Richard also said that: “I’ve been painting professionally for about 20+ years and full time for about 7. I started painting my street scenes about 5 years ago when we moved back to this area after ten years or so in Rochester (following three years in liverpool while at Art College and three years in London) I’d never painted buildings before and I had promised myself never to put figures in my work.

“I was drawn to the first colour painting that I had made at Liverpool (I’d always painted in monochrome previously) it was a painting of some trees, a memory of childhood walks in the wood with my father, who died very young when I was 16”.

‘The Butchery” (2018). Courtesy of Instagram

He continued: “I found myself continually revisiting the woods and forests. I’ve always had a bit of a problem putting colours on top of each other (it just feels awkward) and at college I had eventually ended up making paintings of blocks of colour next to each other. This is how the paintings started. Building them up with blocks of colour. I like the way that complimentary colours make each other resonate and ‘sing’ so I’ve always embraced bright, vibrant colours. My brother lives in Sydney and sends us calendars featuring aboriginal art and I wonder whether this is where my dots and dashes come from? I find that it’s a neat and reasonably elegant solution to my inability to put colours together without making my teeth itch”

From the town centre to the winding side-streets and boutique shops, Friend paints the iconic urban views at dusk, reminding us that Canterbury is as diverse as the colour he implements and as creative as Friend’s interpretation of the classic locations.

Friend has painted ‘The Buttermarket’ (2013) and more recently ‘Mercery Lane’ (2018) ‘The Butchery’ (2018) and ‘Cathedral’ (2018) which has been ‘sold and is on its way to New York state!’

The artist explained the gap between his 2013 Canterbury painting and those more recently: “I had always intended to make Canterbury paintings but aside from the first one of ‘The Buttermarket’ I got completely side-tracked.

“I was supposed to be taking part in the Canterbury Inspire Art exhibition this month but it got cancelled unfortunately.
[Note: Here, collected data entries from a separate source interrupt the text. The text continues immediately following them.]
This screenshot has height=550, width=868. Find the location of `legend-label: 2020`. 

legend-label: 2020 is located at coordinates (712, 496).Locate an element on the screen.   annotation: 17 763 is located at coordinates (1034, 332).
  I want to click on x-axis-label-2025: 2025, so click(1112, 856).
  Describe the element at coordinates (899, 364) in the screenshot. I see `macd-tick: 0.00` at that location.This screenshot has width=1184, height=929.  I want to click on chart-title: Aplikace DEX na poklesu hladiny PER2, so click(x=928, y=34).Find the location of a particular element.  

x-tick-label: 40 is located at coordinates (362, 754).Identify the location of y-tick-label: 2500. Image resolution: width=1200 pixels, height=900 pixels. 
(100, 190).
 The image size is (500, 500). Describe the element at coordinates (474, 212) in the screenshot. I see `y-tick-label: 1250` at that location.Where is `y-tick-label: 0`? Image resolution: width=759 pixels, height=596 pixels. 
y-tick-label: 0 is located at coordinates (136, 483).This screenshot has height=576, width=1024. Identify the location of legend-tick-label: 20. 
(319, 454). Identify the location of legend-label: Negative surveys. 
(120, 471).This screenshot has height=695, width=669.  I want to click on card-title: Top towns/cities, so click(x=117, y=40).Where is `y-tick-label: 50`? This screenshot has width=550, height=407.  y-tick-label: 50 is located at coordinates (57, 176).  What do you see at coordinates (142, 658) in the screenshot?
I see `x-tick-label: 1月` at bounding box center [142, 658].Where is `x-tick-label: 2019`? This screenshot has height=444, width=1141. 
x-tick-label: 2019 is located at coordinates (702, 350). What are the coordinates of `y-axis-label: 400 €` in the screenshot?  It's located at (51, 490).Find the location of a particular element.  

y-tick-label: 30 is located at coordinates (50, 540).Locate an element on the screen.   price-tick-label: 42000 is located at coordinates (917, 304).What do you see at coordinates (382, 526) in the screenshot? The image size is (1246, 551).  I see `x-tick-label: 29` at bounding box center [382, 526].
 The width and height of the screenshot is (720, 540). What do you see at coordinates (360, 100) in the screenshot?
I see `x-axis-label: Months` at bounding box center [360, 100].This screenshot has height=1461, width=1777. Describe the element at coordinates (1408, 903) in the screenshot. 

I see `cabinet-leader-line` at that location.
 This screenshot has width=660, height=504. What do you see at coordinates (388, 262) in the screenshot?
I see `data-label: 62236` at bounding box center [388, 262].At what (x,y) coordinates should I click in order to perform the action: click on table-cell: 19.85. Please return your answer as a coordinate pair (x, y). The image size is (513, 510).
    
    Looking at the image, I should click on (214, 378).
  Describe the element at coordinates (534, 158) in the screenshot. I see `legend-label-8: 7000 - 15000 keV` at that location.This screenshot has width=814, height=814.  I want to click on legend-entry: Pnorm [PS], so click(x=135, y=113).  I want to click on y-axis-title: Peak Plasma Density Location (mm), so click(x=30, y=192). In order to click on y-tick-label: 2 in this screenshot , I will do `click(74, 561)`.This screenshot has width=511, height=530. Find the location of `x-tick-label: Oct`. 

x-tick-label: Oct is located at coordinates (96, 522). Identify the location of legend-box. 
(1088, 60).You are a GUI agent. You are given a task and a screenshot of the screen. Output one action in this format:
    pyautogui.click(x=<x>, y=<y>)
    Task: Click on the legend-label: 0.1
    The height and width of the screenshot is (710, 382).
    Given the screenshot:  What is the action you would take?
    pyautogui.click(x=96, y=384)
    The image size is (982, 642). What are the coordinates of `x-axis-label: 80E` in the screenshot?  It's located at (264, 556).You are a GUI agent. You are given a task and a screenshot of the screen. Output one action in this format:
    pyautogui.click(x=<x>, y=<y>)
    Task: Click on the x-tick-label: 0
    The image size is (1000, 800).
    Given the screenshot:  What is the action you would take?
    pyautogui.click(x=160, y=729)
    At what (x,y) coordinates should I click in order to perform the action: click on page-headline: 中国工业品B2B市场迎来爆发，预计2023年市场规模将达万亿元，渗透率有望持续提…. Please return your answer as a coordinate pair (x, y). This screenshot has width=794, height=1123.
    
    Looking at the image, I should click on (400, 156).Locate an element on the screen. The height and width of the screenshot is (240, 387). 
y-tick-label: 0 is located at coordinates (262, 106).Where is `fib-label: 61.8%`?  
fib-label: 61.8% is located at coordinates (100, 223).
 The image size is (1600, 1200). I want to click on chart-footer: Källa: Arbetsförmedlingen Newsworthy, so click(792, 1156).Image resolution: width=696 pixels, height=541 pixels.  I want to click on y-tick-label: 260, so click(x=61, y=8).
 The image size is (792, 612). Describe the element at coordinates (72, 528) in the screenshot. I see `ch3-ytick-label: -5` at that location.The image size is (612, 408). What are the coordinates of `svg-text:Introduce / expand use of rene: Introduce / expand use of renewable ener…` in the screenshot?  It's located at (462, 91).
However as I had put the time aside in my diary thankfully the three new Canterbury paintings got made anyway”.

The artist is currently selling the city prints, click here to visit Richard Friend’s Etsy shop.

‘The Buttermarket’ (2013). Courtesy of Richard Friend: Facebook.

“I never know what the paintings are going to look like”

Surprisingly, Friend doesn’t plan exactly what he wants the painting to look like, as he stated that: “They’re a celebration of colour and memory, I never know what the paintings are going to look like.They grow organically and are as much a surprise to me as anyone else when I’ve finished”.

Many of Friend’s paintings feature a lady in a red cape and a small often black (or sometimes white) cat, Richard explained: “One painting that I had made in 2012 had a curious shape in it that looked a bit like a figure. This shape kept reappearing in subsequent paintings and eventually morphed into the little red riding hood figure (Hester, named after Hester Prynne in the Scarlet Letter) She began to populate my paintings. I gave her Oscar, my black cat to keep her company as I didn’t like her wandering around by herself.

“Oscar, my cat that sits under my studio table next to the radiator”.

“The figure and cats were originally ‘curious’ shapes but evolved into recurring characters, “I started making paintings of Hester and Oscar wandering the streets of Deal”.